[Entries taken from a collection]
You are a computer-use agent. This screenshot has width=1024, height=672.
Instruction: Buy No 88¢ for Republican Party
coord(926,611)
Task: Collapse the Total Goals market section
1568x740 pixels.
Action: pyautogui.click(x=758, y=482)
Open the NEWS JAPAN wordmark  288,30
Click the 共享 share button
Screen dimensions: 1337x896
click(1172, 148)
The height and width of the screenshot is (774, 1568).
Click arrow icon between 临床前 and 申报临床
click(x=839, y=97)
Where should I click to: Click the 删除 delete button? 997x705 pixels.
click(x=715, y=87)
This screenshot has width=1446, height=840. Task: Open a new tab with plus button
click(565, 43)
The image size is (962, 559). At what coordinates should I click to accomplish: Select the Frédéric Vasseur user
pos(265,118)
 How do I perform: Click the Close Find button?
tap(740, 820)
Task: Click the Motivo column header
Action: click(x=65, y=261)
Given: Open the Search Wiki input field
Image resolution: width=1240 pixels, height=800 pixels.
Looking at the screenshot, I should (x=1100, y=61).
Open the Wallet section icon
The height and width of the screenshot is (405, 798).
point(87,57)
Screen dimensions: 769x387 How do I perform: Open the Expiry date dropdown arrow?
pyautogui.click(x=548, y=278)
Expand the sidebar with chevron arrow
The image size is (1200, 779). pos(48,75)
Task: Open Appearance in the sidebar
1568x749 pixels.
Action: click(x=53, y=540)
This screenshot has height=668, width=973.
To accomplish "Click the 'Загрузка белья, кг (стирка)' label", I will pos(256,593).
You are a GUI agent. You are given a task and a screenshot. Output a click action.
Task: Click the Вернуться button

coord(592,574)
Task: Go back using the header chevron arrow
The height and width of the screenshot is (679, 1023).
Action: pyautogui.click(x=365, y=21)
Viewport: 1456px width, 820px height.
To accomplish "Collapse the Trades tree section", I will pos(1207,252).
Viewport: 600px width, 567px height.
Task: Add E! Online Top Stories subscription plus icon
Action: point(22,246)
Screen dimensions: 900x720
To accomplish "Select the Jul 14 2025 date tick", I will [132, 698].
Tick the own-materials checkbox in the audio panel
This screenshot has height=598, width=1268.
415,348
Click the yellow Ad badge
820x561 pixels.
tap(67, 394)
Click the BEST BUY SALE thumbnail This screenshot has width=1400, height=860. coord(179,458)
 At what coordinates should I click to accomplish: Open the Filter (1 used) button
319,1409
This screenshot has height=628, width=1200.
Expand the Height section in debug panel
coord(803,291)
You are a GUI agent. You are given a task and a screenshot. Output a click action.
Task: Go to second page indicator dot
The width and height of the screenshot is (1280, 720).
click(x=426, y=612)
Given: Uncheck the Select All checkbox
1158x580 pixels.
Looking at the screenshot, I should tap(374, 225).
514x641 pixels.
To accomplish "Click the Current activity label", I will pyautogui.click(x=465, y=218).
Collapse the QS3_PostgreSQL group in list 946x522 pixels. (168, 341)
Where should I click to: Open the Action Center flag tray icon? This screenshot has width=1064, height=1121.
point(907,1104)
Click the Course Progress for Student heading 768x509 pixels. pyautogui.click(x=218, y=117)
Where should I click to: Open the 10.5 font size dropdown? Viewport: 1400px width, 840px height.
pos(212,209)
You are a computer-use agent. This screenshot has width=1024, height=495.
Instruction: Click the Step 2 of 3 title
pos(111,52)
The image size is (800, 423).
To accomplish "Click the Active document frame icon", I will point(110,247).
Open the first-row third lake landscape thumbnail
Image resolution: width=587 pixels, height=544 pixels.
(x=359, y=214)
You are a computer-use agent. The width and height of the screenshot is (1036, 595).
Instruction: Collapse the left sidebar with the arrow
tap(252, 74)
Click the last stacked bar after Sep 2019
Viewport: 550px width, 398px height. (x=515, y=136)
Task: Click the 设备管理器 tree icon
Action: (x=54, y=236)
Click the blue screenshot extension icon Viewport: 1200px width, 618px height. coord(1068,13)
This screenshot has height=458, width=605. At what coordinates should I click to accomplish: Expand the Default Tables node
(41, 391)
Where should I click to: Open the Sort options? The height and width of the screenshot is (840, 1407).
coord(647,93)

> _Task statement_
Retype every record above exactly.

> _Your solution_
You are a computer-use agent. This screenshot has width=1024, height=672.
Instruction: Buy No 88¢ for Republican Party
coord(926,611)
Task: Collapse the Total Goals market section
1568x740 pixels.
Action: pyautogui.click(x=758, y=482)
Open the NEWS JAPAN wordmark  288,30
Click the 共享 share button
Screen dimensions: 1337x896
click(1172, 148)
The height and width of the screenshot is (774, 1568).
Click arrow icon between 临床前 and 申报临床
click(x=839, y=97)
Where should I click to: Click the 删除 delete button? 997x705 pixels.
click(x=715, y=87)
This screenshot has width=1446, height=840. Task: Open a new tab with plus button
click(565, 43)
The image size is (962, 559). At what coordinates should I click to accomplish: Select the Frédéric Vasseur user
pos(265,118)
 How do I perform: Click the Close Find button?
tap(740, 820)
Task: Click the Motivo column header
Action: click(x=65, y=261)
Given: Open the Search Wiki input field
Image resolution: width=1240 pixels, height=800 pixels.
Looking at the screenshot, I should (x=1100, y=61).
Open the Wallet section icon
The height and width of the screenshot is (405, 798).
point(87,57)
Screen dimensions: 769x387 How do I perform: Open the Expiry date dropdown arrow?
pyautogui.click(x=548, y=278)
Expand the sidebar with chevron arrow
The image size is (1200, 779). pos(48,75)
Task: Open Appearance in the sidebar
1568x749 pixels.
Action: click(x=53, y=540)
This screenshot has height=668, width=973.
To accomplish "Click the 'Загрузка белья, кг (стирка)' label", I will pos(256,593).
You are a GUI agent. You are given a task and a screenshot. Output a click action.
Task: Click the Вернуться button

coord(592,574)
Task: Go back using the header chevron arrow
The height and width of the screenshot is (679, 1023).
Action: pyautogui.click(x=365, y=21)
Viewport: 1456px width, 820px height.
To accomplish "Collapse the Trades tree section", I will pos(1207,252).
Viewport: 600px width, 567px height.
Task: Add E! Online Top Stories subscription plus icon
Action: point(22,246)
Screen dimensions: 900x720
To accomplish "Select the Jul 14 2025 date tick", I will [132, 698].
Tick the own-materials checkbox in the audio panel
This screenshot has height=598, width=1268.
415,348
Click the yellow Ad badge
820x561 pixels.
tap(67, 394)
Click the BEST BUY SALE thumbnail This screenshot has width=1400, height=860. coord(179,458)
 At what coordinates should I click to accomplish: Open the Filter (1 used) button
319,1409
This screenshot has height=628, width=1200.
Expand the Height section in debug panel
coord(803,291)
You are a GUI agent. You are given a task and a screenshot. Output a click action.
Task: Go to second page indicator dot
The width and height of the screenshot is (1280, 720).
click(x=426, y=612)
Given: Uncheck the Select All checkbox
1158x580 pixels.
Looking at the screenshot, I should tap(374, 225).
514x641 pixels.
To accomplish "Click the Current activity label", I will pyautogui.click(x=465, y=218).
Collapse the QS3_PostgreSQL group in list 946x522 pixels. (168, 341)
Where should I click to: Open the Action Center flag tray icon? This screenshot has width=1064, height=1121.
point(907,1104)
Click the Course Progress for Student heading 768x509 pixels. pyautogui.click(x=218, y=117)
Where should I click to: Open the 10.5 font size dropdown? Viewport: 1400px width, 840px height.
pos(212,209)
You are a computer-use agent. This screenshot has width=1024, height=495.
Instruction: Click the Step 2 of 3 title
pos(111,52)
The image size is (800, 423).
To accomplish "Click the Active document frame icon", I will point(110,247).
Open the first-row third lake landscape thumbnail
Image resolution: width=587 pixels, height=544 pixels.
(x=359, y=214)
You are a computer-use agent. The width and height of the screenshot is (1036, 595).
Instruction: Collapse the left sidebar with the arrow
tap(252, 74)
Click the last stacked bar after Sep 2019
Viewport: 550px width, 398px height. (x=515, y=136)
Task: Click the 设备管理器 tree icon
Action: (x=54, y=236)
Click the blue screenshot extension icon Viewport: 1200px width, 618px height. coord(1068,13)
This screenshot has height=458, width=605. At what coordinates should I click to accomplish: Expand the Default Tables node
(41, 391)
Where should I click to: Open the Sort options? The height and width of the screenshot is (840, 1407).
coord(647,93)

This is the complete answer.